- **ПИСЬМЕННОЕ ЗАДАНИЕ 1**
Выведите в виде JSON-списка строк фрагмент записей от строки, содержащей «Given: Expand the», до конца записей включительно, по одной строке записей на элемент списка, без пустых строк.

- **ПРЕДОСТАВЛЕННЫЙ ТЕКСТ**
----

Бунина Анна

Вернуться к списку авторов
Анна Бунина в воспоминаниях Эразма Стогова

Анна Бунина в воспоминаниях Эразма Стогова

Оригинал материала

ОЧЕРКИ, РАССКАЗЫ И ВОСПОМИНАНІЯ

ЭРАЗМА СТОГОВА.

VI1).

П. Н. Семеновъ и А. П. Бунина.

Въ «Русской Старинѣ» изд. 1878 г., томъ XXIII, напечатанъ «Митюха Валдайской». Въ примѣчаніи говорится, что авторъ этой пародіи — Петръ Николаевичъ Семеновъ. Семеновы были родными племянниками Анны Петровны и Ивана Петровича Буниныхъ, которыхъ и я звалъ теткой и дядей, а поэтому Семеновы звали меня братомъ. Семеновыхъ было пять братьевъ: Петръ, Николай, Михаилъ, Василій и Александръ Николаевичи; послѣдняго знаю по разсказамъ; онъ, помнится, убитъ подъ Бородинымъ. Объ Александрѣ вспоминали Бунины какъ о талантливомъ: онъ самъ нарисовалъ свой портретъ — весьма похожій. Петра Николаевича я видалъ то у А. П. Буниной, то у И. П. Бунина. П. Н. Семеновъ всегда былъ щегольски одѣтъ въ форму оберъ-офицера; былъ очень красивый мужчина, роста вершковъ девяти; черные, очень густые, кудрявые волосы, довольно широкое, съ тонкими чертами, энергическое, подвижное лицо съ острымъ носомъ, замѣчательно широкая грудь, мускулистый, правильно сложенный — наружность богатыря-красавца, пріятный голосъ, говорилъ очень скоро, будто торопился. Онъ старшій братъ.

Оперетка «Удача отъ неудачи, или приключеніе въ жидовской ворчмѣ» была написана, должно быть, около 1816 года, а на сцену поставлена 1818 года, если не ошибаюсь, на святкахъ. Эту оперетку я видѣлъ въ рукописи у А. П. Буниной, еще гардемариномъ, а въ театрѣ, въ ложѣ съ теткой, смотрѣлъ первое представленіе уже офицеромъ. Помню, весь театръ хохоталъ, когда жидъ, одѣтый по домашнему въ чулкахъ и башмакахъ, на аванъ-сценѣ, со всѣми характерными ужимками хитраго еврея, перепрыгивалъ съ одной стороны стоявшаго спокойно господина на другую и пѣлъ: „Спію пану писню-ладзирду, шинцеркраверъ, мицерби, шини мине канцеръ ми. Спію и станцую, ладзирду и проч. ». Не объясню, какъ могла оживить память слова, совершенно для меня непонятныя! Минуло 60 лѣть, я, вѣроятно, ни разу не вспомнилъ оперетку: «Жидовская корчма», какъ тогда называли ее; должно быть, теперь трудно, если и можно найти эту шутку, но мнѣ припомнилось безъ моей воли! П. Н. Семеновъ много писалъ, часто читалъ теткѣ, а у дяди нѣсколько разъ призывалъ пѣвчихъ, разучивали и пѣли: кантаты, торжественные гимны, пѣсни шутливыя, застольныя — нѣсколько разъ случалось мнѣ слушать. Помню, тетка часто хвалила, но разъ сказала: «Петруша, брось, это неприлично». Петръ Николаевичъ казался мнѣ очень солиднымъ по сравненію съ братьями; говорили, что онъ былъ въ милости цесаревича Константина Павловича.

----

- **ПИСЬМЕННОЕ ЗАДАНИЕ 2**
Согласуются ли с воспоминаниями Эразма Стогова следующие утверждения? (а) Братьев Семеновых было пятеро. (б) Первое представление оперетки автор смотрел в театре, еще будучи гардемарином. (в) Петр Николаевич был младшим из братьев Семеновых. На каждое ответьте «да» или «нет» и приведите решающие слова текста в точной цитате.

[Записи о том, где находятся цели]
----

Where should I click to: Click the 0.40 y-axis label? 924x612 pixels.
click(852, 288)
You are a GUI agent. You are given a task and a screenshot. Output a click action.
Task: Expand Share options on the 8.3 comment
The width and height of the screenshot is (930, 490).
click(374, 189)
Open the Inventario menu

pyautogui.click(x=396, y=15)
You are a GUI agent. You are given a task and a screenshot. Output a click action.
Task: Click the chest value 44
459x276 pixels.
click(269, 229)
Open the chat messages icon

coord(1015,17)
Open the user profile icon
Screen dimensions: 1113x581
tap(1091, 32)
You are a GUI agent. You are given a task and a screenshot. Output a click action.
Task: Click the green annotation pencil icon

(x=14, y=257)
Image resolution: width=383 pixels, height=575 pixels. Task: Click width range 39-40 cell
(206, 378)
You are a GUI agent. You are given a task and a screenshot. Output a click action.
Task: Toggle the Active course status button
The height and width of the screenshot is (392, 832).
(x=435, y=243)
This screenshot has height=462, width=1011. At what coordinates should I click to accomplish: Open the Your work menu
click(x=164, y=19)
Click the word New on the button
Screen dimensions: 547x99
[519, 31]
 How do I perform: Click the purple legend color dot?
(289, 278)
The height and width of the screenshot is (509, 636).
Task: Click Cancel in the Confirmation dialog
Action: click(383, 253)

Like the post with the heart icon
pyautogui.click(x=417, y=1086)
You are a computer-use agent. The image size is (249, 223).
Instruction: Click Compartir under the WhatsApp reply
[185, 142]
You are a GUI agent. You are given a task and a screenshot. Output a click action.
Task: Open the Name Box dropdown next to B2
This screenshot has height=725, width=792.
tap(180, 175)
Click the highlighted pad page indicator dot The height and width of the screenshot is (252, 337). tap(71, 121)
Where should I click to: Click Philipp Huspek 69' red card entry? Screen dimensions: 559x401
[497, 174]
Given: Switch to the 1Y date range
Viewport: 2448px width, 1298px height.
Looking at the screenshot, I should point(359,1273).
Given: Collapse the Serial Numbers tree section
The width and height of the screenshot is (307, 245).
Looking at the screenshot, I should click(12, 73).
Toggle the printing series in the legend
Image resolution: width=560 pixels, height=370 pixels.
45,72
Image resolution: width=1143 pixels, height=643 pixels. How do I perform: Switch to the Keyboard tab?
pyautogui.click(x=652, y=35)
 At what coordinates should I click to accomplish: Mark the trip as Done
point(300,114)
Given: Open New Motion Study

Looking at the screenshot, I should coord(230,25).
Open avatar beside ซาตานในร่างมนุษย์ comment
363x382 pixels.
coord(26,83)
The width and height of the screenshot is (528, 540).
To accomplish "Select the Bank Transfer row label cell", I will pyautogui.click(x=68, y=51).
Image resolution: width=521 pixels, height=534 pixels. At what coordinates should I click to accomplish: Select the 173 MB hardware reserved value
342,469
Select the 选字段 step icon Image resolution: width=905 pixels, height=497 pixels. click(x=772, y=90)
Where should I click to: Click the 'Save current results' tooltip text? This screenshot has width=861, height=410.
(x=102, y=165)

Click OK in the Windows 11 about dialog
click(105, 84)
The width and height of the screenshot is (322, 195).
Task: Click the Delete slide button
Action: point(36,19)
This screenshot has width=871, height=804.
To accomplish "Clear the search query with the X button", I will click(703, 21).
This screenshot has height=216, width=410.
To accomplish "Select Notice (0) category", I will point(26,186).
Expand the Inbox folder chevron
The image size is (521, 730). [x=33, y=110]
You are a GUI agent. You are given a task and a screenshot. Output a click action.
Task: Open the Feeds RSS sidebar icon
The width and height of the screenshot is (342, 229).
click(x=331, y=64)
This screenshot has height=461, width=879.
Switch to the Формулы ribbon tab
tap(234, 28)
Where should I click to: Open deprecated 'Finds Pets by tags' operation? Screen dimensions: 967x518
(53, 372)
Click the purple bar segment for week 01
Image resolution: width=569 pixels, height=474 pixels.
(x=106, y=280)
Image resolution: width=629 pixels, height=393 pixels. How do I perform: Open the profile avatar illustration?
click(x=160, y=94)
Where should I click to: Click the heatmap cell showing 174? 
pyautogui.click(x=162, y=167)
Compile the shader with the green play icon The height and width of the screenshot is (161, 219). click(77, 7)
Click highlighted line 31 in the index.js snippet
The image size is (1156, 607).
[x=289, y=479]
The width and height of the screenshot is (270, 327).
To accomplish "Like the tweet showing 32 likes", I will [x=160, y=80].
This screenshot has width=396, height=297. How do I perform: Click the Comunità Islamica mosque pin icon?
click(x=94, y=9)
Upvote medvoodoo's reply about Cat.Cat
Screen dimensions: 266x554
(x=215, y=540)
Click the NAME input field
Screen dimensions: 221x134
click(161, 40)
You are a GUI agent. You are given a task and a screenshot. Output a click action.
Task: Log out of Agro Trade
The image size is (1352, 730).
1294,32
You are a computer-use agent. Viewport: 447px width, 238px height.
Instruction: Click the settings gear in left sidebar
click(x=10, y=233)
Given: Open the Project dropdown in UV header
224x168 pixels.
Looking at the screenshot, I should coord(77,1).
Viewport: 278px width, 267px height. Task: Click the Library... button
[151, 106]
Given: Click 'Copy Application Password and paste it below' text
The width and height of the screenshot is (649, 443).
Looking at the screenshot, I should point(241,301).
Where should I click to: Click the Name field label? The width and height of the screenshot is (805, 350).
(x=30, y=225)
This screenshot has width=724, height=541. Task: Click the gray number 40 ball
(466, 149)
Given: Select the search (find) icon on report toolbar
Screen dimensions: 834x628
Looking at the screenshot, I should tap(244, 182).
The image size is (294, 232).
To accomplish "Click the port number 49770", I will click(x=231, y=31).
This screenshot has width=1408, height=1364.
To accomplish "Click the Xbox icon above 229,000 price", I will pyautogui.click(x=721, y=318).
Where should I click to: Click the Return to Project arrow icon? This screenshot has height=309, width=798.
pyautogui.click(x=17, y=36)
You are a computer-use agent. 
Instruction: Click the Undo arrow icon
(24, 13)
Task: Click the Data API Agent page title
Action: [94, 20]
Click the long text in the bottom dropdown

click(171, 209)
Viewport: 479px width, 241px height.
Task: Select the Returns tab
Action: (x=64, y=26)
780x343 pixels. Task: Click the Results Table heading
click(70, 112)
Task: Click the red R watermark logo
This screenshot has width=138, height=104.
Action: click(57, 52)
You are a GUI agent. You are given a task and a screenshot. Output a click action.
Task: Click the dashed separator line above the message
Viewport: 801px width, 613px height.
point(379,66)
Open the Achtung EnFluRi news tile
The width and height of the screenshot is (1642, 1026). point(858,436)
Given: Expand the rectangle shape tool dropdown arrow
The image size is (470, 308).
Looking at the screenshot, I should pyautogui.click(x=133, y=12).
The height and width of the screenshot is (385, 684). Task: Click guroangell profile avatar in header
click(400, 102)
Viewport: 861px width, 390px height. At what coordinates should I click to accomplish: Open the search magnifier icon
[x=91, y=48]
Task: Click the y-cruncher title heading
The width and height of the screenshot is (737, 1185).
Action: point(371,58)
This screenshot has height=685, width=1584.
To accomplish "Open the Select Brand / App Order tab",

----

- **ОЖИДАЕМЫЙ ОТВЕТ 1**
[
  "Given: Expand the rectangle shape tool dropdown arrow",
  "The image size is (470, 308).",
  "Looking at the screenshot, I should pyautogui.click(x=133, y=12).",
  "The height and width of the screenshot is (385, 684). Task: Click guroangell profile avatar in header",
  "click(400, 102)",
  "Viewport: 861px width, 390px height. At what coordinates should I click to accomplish: Open the search magnifier icon",
  "[x=91, y=48]",
  "Task: Click the y-cruncher title heading",
  "The width and height of the screenshot is (737, 1185).",
  "Action: point(371,58)",
  "This screenshot has height=685, width=1584.",
  "To accomplish \"Open the Select Brand / App Order tab\","
]

- **ОЖИДАЕМЫЙ ОТВЕТ 2**
(а) Да: «Семеновыхъ было пять братьевъ».
(б) Нет: «а въ театрѣ, въ ложѣ съ теткой, смотрѣлъ первое представленіе уже офицеромъ».
(в) Нет: «Онъ старшій братъ».